┌─ FRAGMENTO DE LECTURA

Señor Cardenal Pell, Señor Arzobispo Mons. Wilson: os doy las gracias por vuestras calurosas expresiones de bienvenida. Sé que vuestros sentimientos resuenan también en el corazón de los jóvenes reunidos aquí esta tarde y, por tanto, doy las gracias a todos. Veo ante mí una imagen vibrante de la Iglesia universal. La variedad de Naciones y culturas de las que provenís demuestra que verdaderamente la Buena Nueva de Cristo es para todos y cada uno; ella ha llegado a los confines de la tierra. Sin embargo, también sé que muchos de vosotros estáis aún en busca de una patria espiritual. Algunos, siempre bienvenidos entre nosotros, no sois católicos o cristianos. Otros, tal vez, os movéis en los aledaños de la vida de la parroquia y de la Iglesia. A vosotros deseo ofrecer mi llamamiento: acercaos al abrazo amoroso de Cristo; reconoced a la Iglesia como vuestra casa. Nadie está obligado a quedarse fuera, puesto que desde el día de Pentecostés la Iglesia es una y universal.
Esta tarde deseo incluir también a los que no están aquí presentes. Pienso especialmente en los enfermos o los minusválidos psíquicos, a los jóvenes en prisión, a los que están marginados por nuestra sociedad y a los que por cualquier razón se sienten ajenos a la Iglesia. A ellos les digo: Jesús está cerca de ti. Siente su abrazo que cura, su compasión, su misericordia.

└─
┌─ DATOS RECOPILADOS

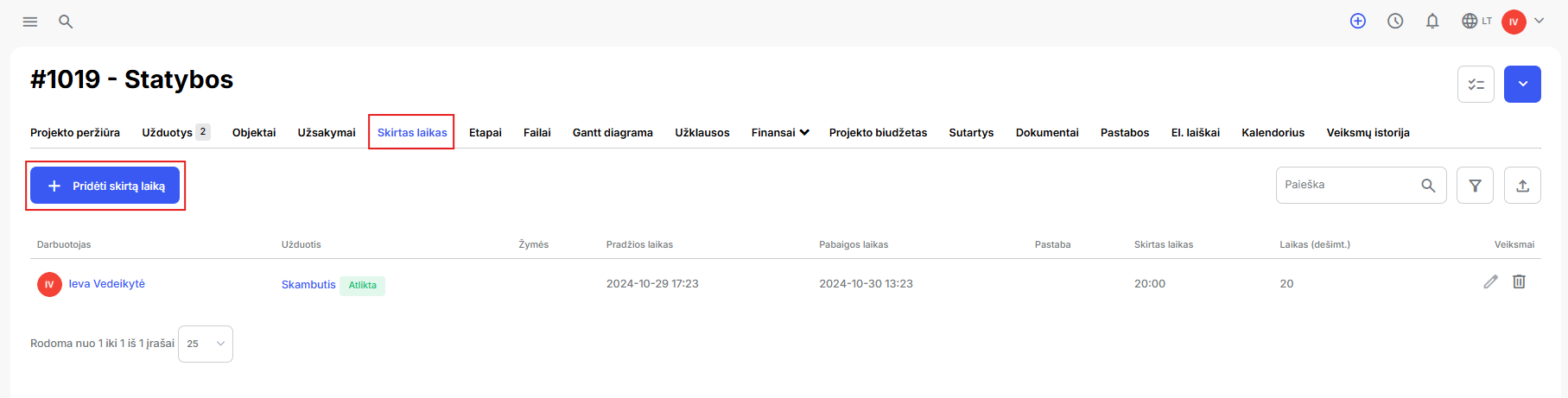Open the hamburger main menu
The height and width of the screenshot is (398, 1568).
30,22
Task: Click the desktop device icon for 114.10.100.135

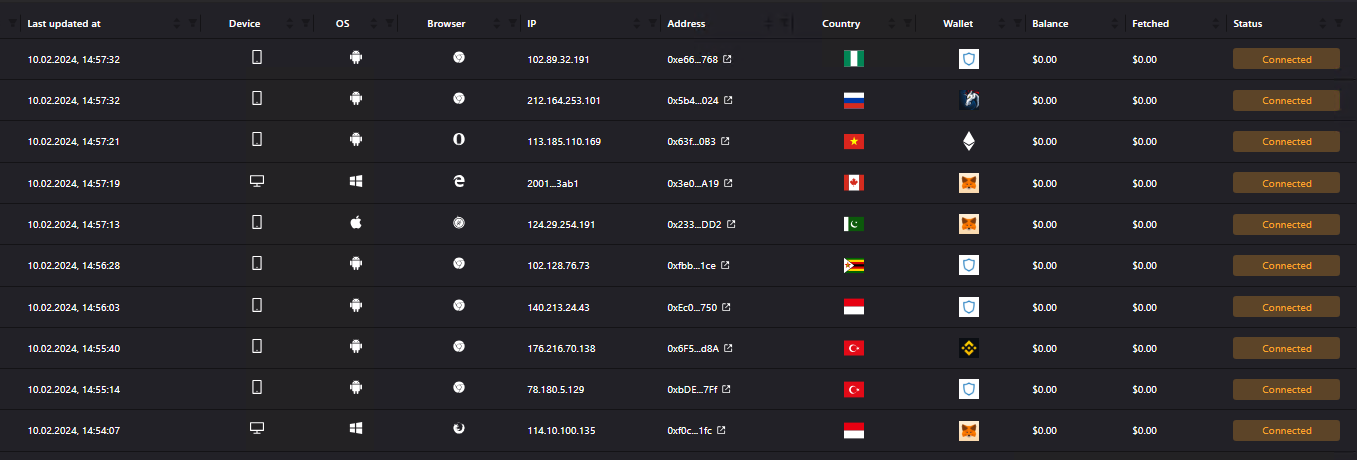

└─

## EJERCICIO ESCRITO
Cita literalmente el pasaje del discurso a los jóvenes que empieza en «Esta tarde deseo» y termina en «compasión, su misericordia.».

## RESPUESTA COMPLETA
Esta tarde deseo incluir también a los que no están aquí presentes. Pienso especialmente en los enfermos o los minusválidos psíquicos, a los jóvenes en prisión, a los que están marginados por nuestra sociedad y a los que por cualquier razón se sienten ajenos a la Iglesia. A ellos les digo: Jesús está cerca de ti. Siente su abrazo que cura, su compasión, su misericordia.